__Brondocument__.
= = =
Realistische magie
Auteur Jos Bours (1946) studeerde Nederlands in Nijmegen en Dramaturgie in Utrecht, waar hij bleef wonen. Zijn Limburgse inborst en zijn karakteristieke verbondenheid met mensen uit de regio nam hij echter met zich mee door contact te maken met de lokale (Utrechtse) bevolking. Dit vind je onder andere terug in de 70 toneelstukken die op zijn naam staan. Voor deze stukken interviewde hij bewoners van Utrechtse volkswijken. Vervolgens verwerkte hij die verhalen in een script, dat weer werd ingestudeerd door diezelfde buurtbewoners. Ook de boeken van Bours worden gekenmerkt door sociale thematiek. Zo schreef hij in 1979 Mijnwerkers, verhalen om te onthouden. In 2004 verscheen Lombok Wereldwijk, over een Utrechtse multiculturele wijk. De jongens van het Glaspaleis (2014) is zijn eerste roman. In dit verhaal grijpt hij terug op eerdere thematiek: de Mijnstreek.
= = =
__Opdracht__. Vertaal de zin "Voor deze stukken interviewde hij bewoners van Utrechtse volkswijken." uit het brondocument over Jos Bours in het Engels. De rijen zijn voor deze opdracht niet nodig.
= = =
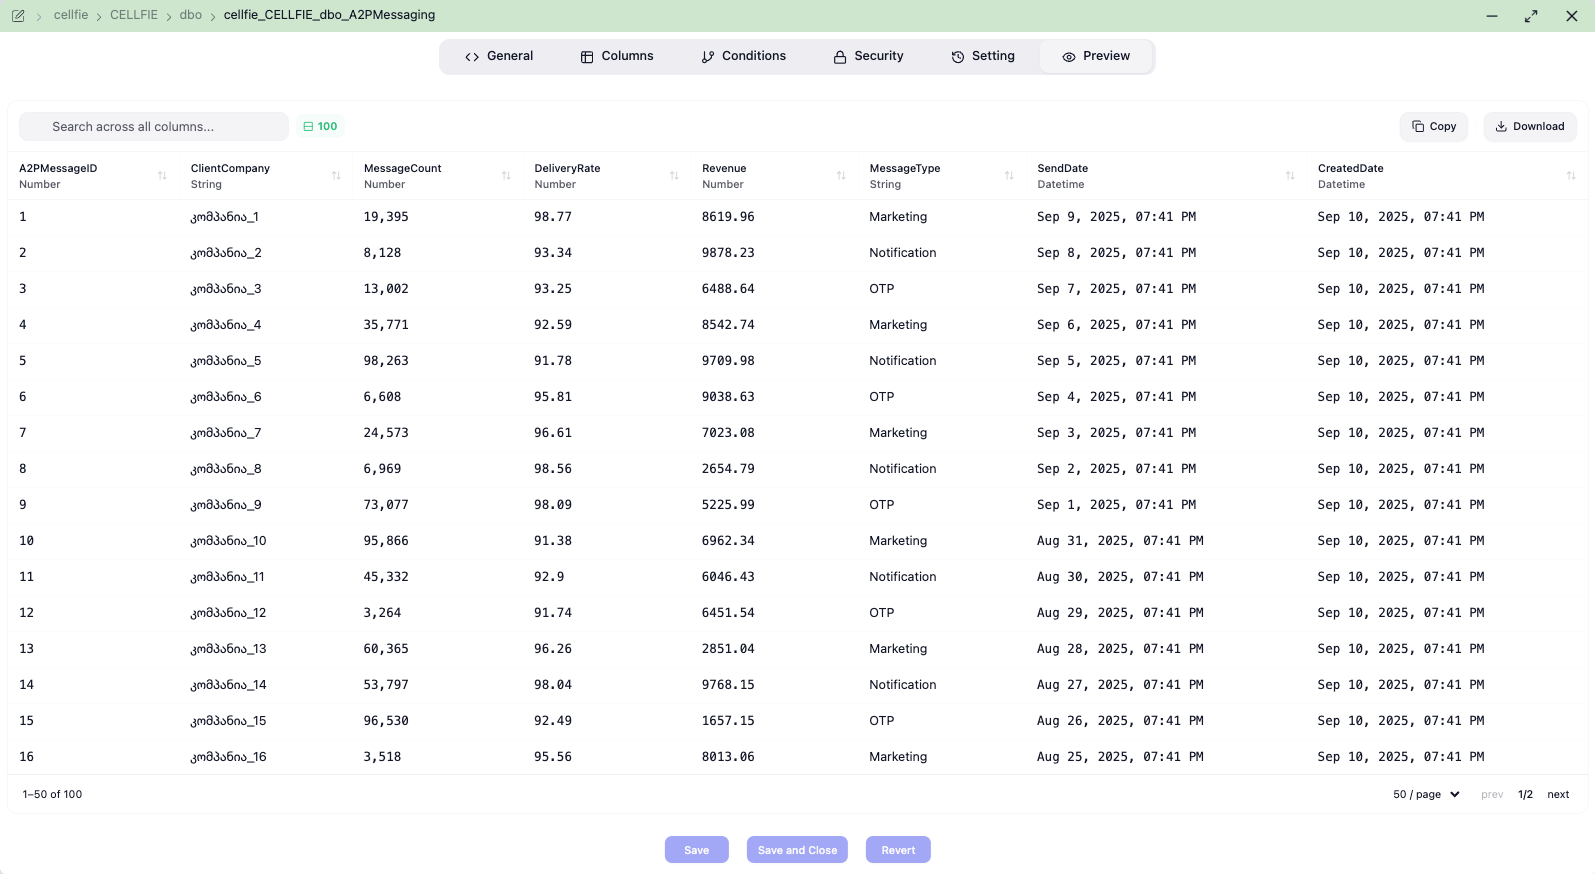Click Save and Close button

pyautogui.click(x=797, y=850)
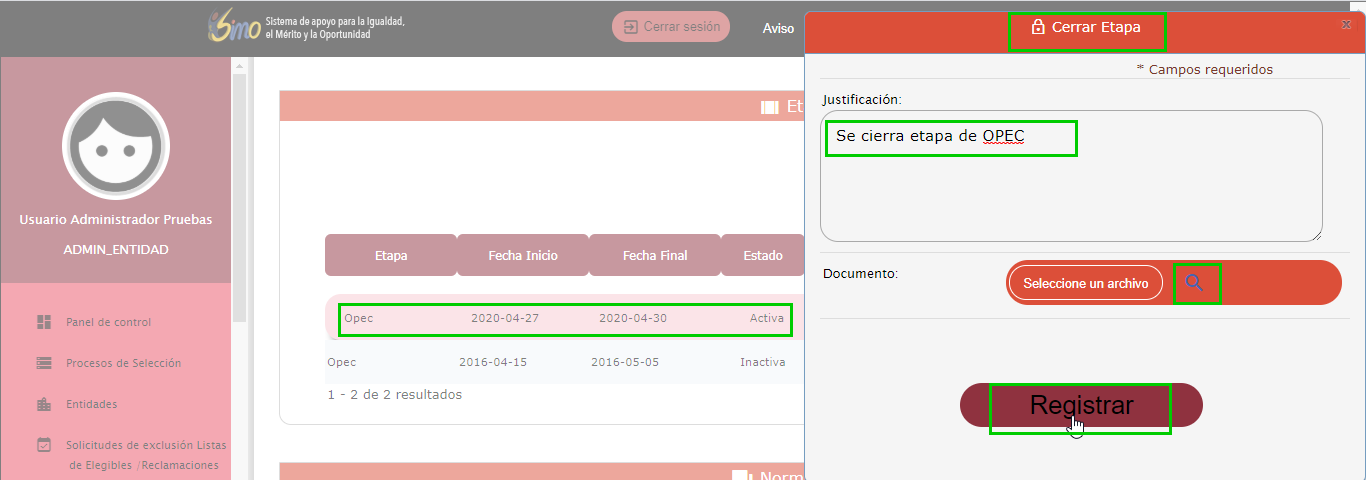Click the sidebar scrollbar up arrow
The height and width of the screenshot is (480, 1366).
click(239, 66)
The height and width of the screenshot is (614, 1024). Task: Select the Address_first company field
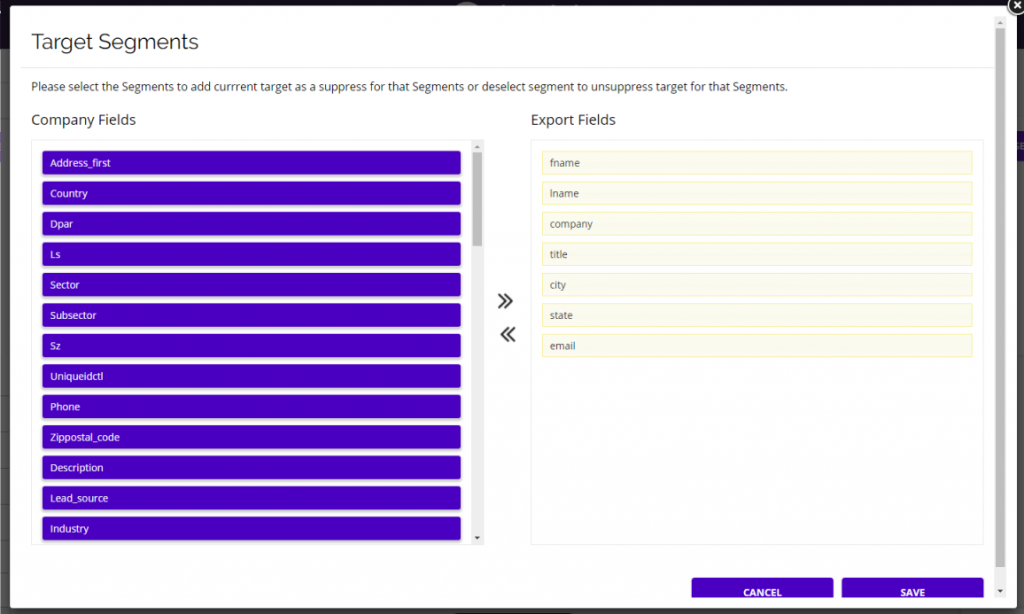click(x=250, y=162)
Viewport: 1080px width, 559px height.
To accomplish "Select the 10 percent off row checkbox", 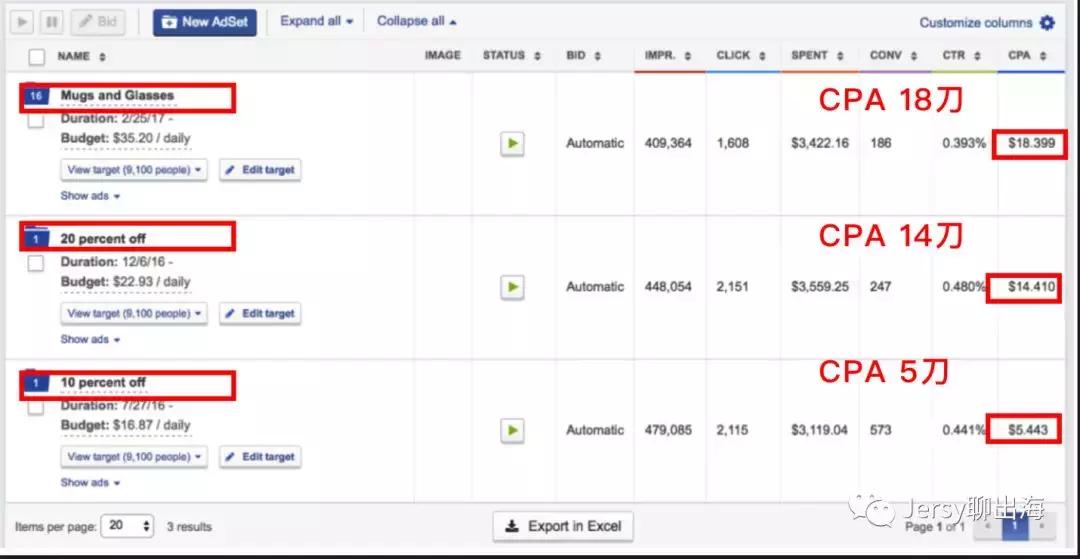I will [x=36, y=407].

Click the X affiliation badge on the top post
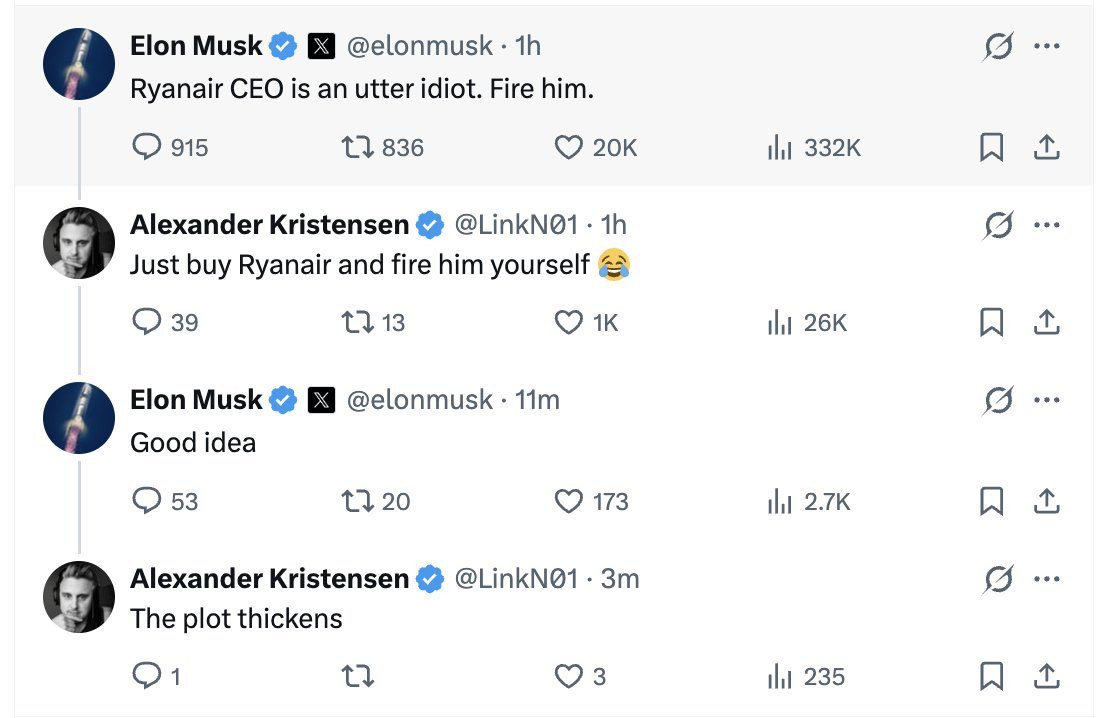click(320, 46)
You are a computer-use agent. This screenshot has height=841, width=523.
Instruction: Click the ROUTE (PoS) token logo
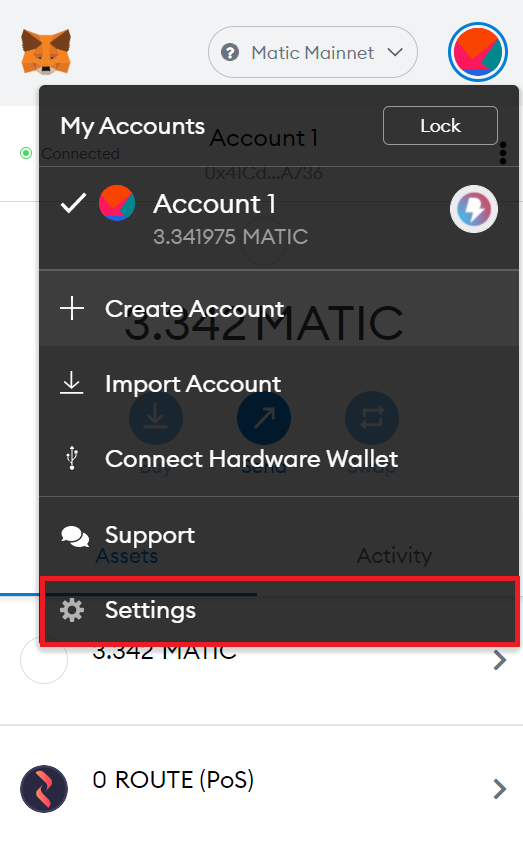pos(44,788)
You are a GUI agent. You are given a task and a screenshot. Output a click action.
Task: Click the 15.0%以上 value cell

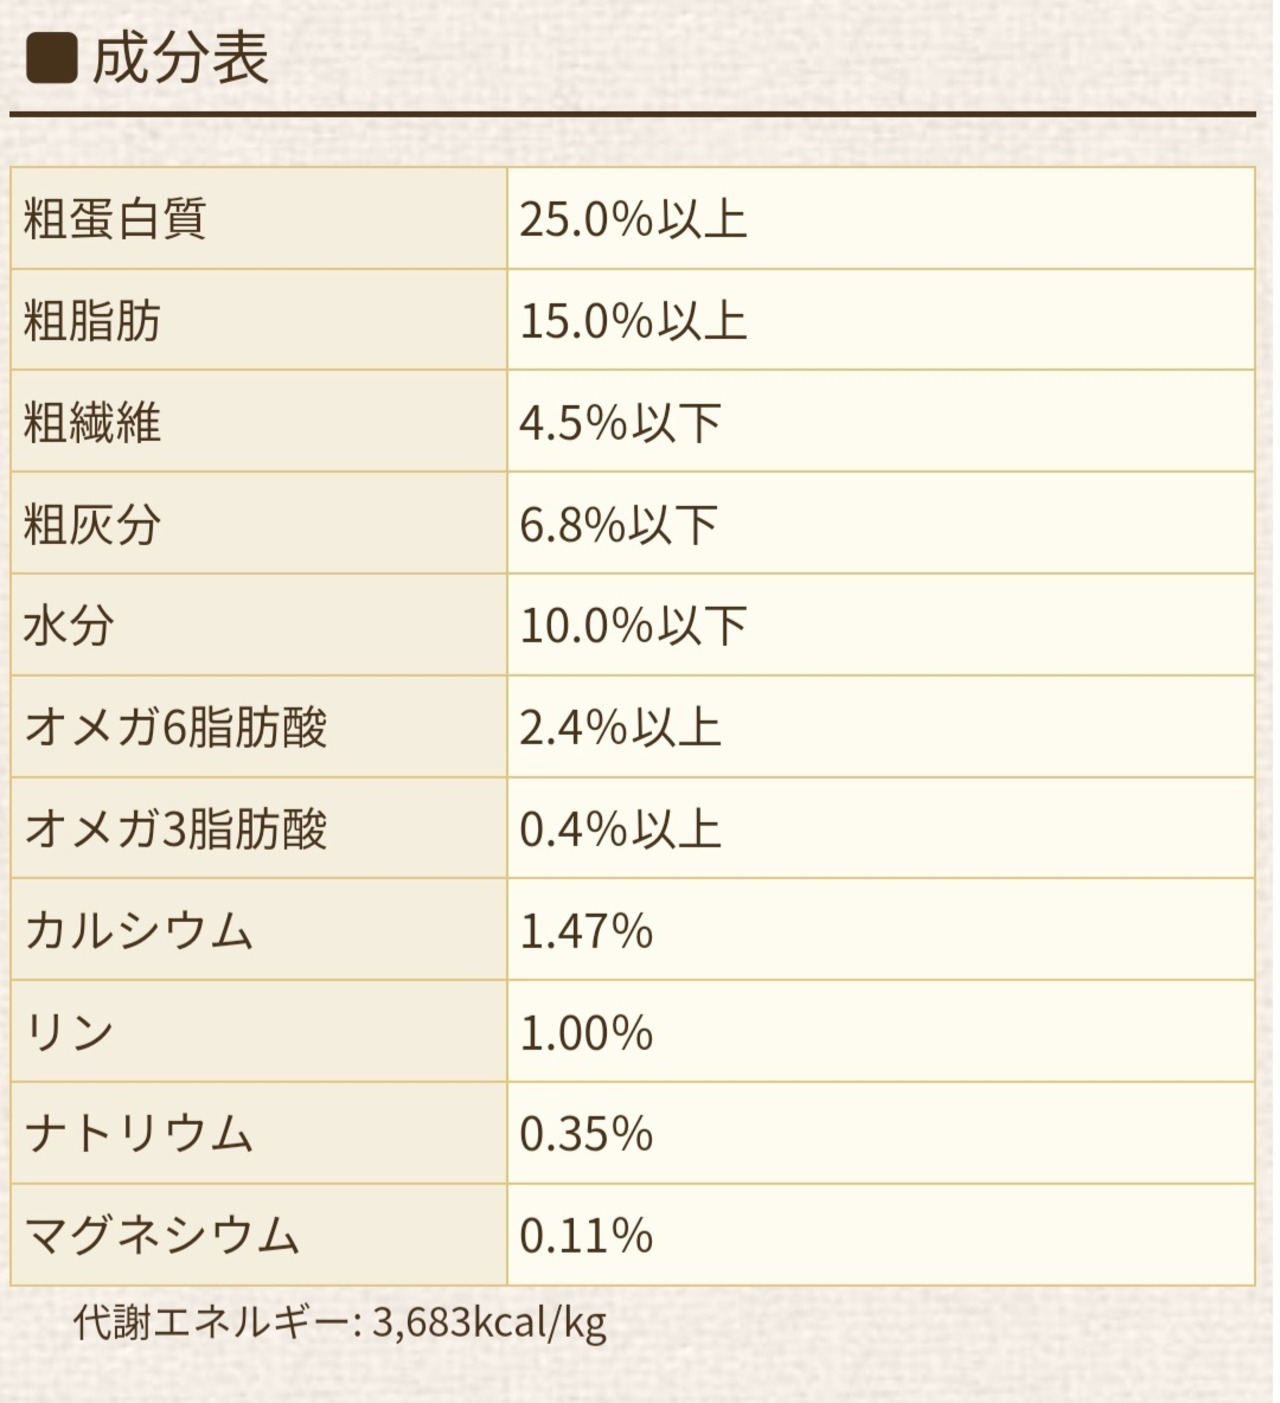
= = =
__Antwoord__. For these plays, he interviewed residents of working-class neighborhoods in Utrecht.